En la sala de espera había más gente. Un niño se acercó a Ángel y le miró con curiosidad, con tanta que al final le preguntó “Oye, ¿tú por qué vas en un cochecito de bebé?” A regañadientes, Ángel levantó la mantita y le enseñó al niño sus piernecillas, que no habían mejorado ni un poco desde que salieron de casa. El niño las miró horrorizado y salió corriendo hasta donde estaba su papá. Justo en ese momento, el doctor llamó a Ángel.

Cuando entraron en la consulta, el doctor, que ya conocía a Ángel y a su mamá, les saludó cariñoso y les preguntó qué ocurría. En lugar de hablar, el niño de nuevo levantó su mantita.
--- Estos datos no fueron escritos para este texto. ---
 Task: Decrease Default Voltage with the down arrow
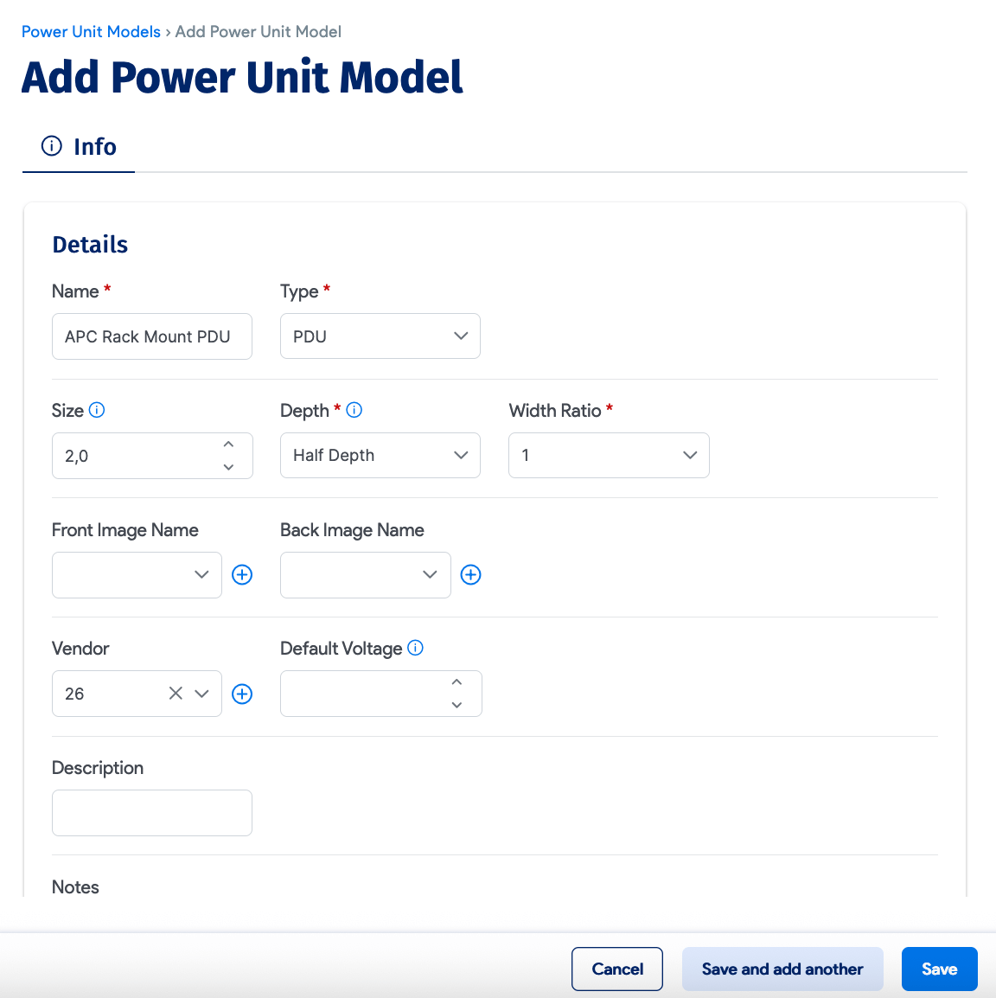457,705
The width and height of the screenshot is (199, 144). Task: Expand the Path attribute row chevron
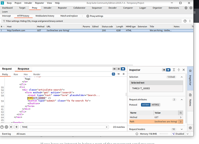pos(181,122)
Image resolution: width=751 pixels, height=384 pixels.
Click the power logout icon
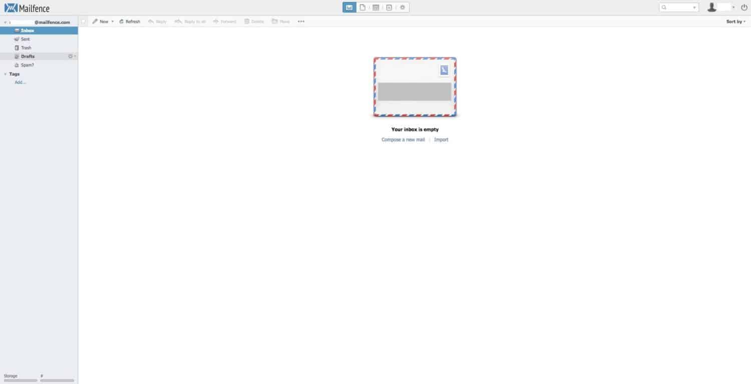(744, 8)
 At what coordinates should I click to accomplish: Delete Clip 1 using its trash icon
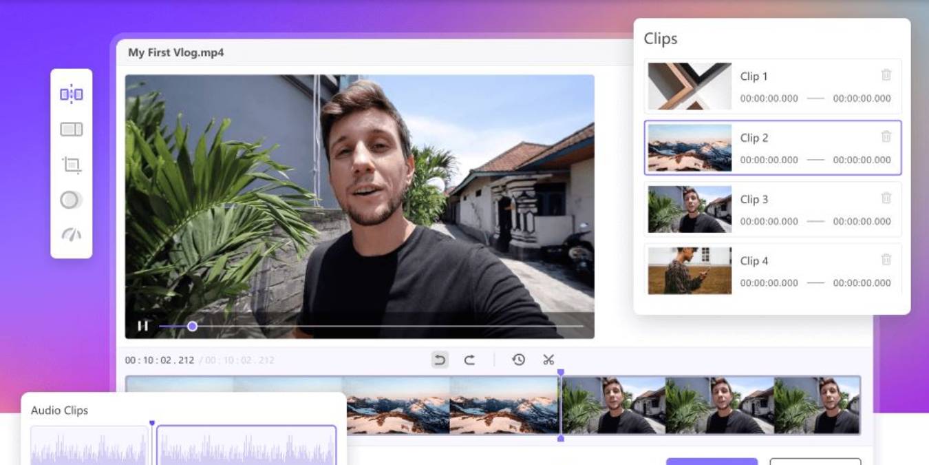886,75
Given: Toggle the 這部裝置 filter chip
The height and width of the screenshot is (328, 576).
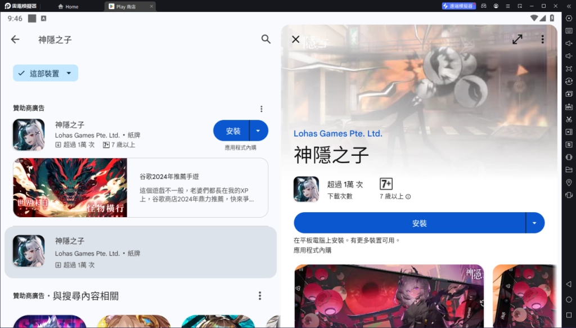Looking at the screenshot, I should click(46, 73).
El doctor le miró muy seriamente y le preguntó:

-      Ángel, ¿te has caído de la cama?
-      No.
-      ¿Te has dado algún golpe?
-      No.
-      ¿Qué ha pasado?
-      No lo sé, cuando me levanté mis piernas estaban ya así.
-      ¿Y anoche al acostarte?
-      Estaban como siempre.
-      Bueno, bueno, y ¿qué hiciste antes de irte a dormir?
-      Pues me dí una ducha.
-      Eso está bien, ¿qué más?
-      Cené.
-      Muy bien, ¿qué más?
-      Nada más, me fui a dormir.
-      Vaya vaya, y ¿qué cenaste?
-      Pues sopita.
-      Estupendo, ¿y después?
-      Bueeeno, naaaadaaa.
-      ¿Nada? ¿Y eso? ¿una tortilla, un filete, pescadito, salchichas…? algo más tomarías.
-      Nooo, es que… no me quise comer la carne, respondió Ángel avergonzado.
-      ¡Pero bueeeenoooo…!, dijo el doctor llevándose la mano a la frente como si de pronto lo comprendiese todo ¡No me digas más!
-      ¿Qué?
-      ¿Tú no sabes que el cuerpo necesita de todo para crecer? Hay alimentos que ayudan a crecer a los brazos, otros a la espalda, otros a las orejas… y si no comes de todo, algunas partes del cuerpo no crecen bien…
-      ¿Entonces al no comerme la carne…? La cara de Ángel se puso blanca como el papel.
-      Exactamente, tus piernas no han recibido la energía que necesitaban… y han dejado de crecer.

Ángel se puso a llorar, él no sabía que eso podía pasar, creía que eran tonterías de sus padres eso de que había que comer de todo… Entre lloros, preguntó al médico:

-      ¿Y ahora qué hago? Yo necesito mis piernecitas, para andar y correr, para montar en bici, para jugar al fútbol y subirme a los árboles… buahhhhhh!!!!

El doctor, aún muy serio, le contestó:

-      Mira, Ángel, hay una solución pero no te voy a engañar, es un poco… dolorosa.
-      ¿Cuál, doctor? Haré lo que sea, lo que sea, de verdad, de verdad, de verdad…
-      Primero hay que conseguir que tus piernas crezcan hasta quedarse como estaban ayer, y después… esto no puede volver a ocurrir.
-      Sí, sí, sí, sí, sí, doctor… lo que usted me diga, se lo prometo.
-      Eso está bien, Ángel. Entonces ¡manos a la obra!

Ángel le miró fijamente ¿qué significaba eso? Y ¿por qué había dicho que la solución era dolorosa? De pronto, vio como el médico preparaba una jeringa, le pareció enorme… pero no se atrevió a decir ni pío. El doctor se acercó a él y le explicó “Mira, Ángel, tenemos que ponerte una inyección para que tus piernas vuelvan a crecer”. Ángel se puso a llorar, no le gustaban nada las inyecciones, claro… Ayyyy si hubiera hecho caso a sus papás y se hubiese comido ese poquito de carne, si era tan pequeño… no como esa enorme inyección, ayyyy….

El doctor le puso la inyección, que como era de las que llevan “crecehuesos”, le dolió un montón. Tanto, tanto que a partir de ese día Ángel siempre se comió todo lo que le ponían en el plato, aunque no le gustase mucho… y si algún día le daban ganas de dejárselo, se acordaba de sus piernecitas macarrón y de la enorme jeringa… y se lo comía todo, que se lo había prometido al doctor y las promesas, se cumplen.

Y colorín colorado, este cuento, se ha acabado.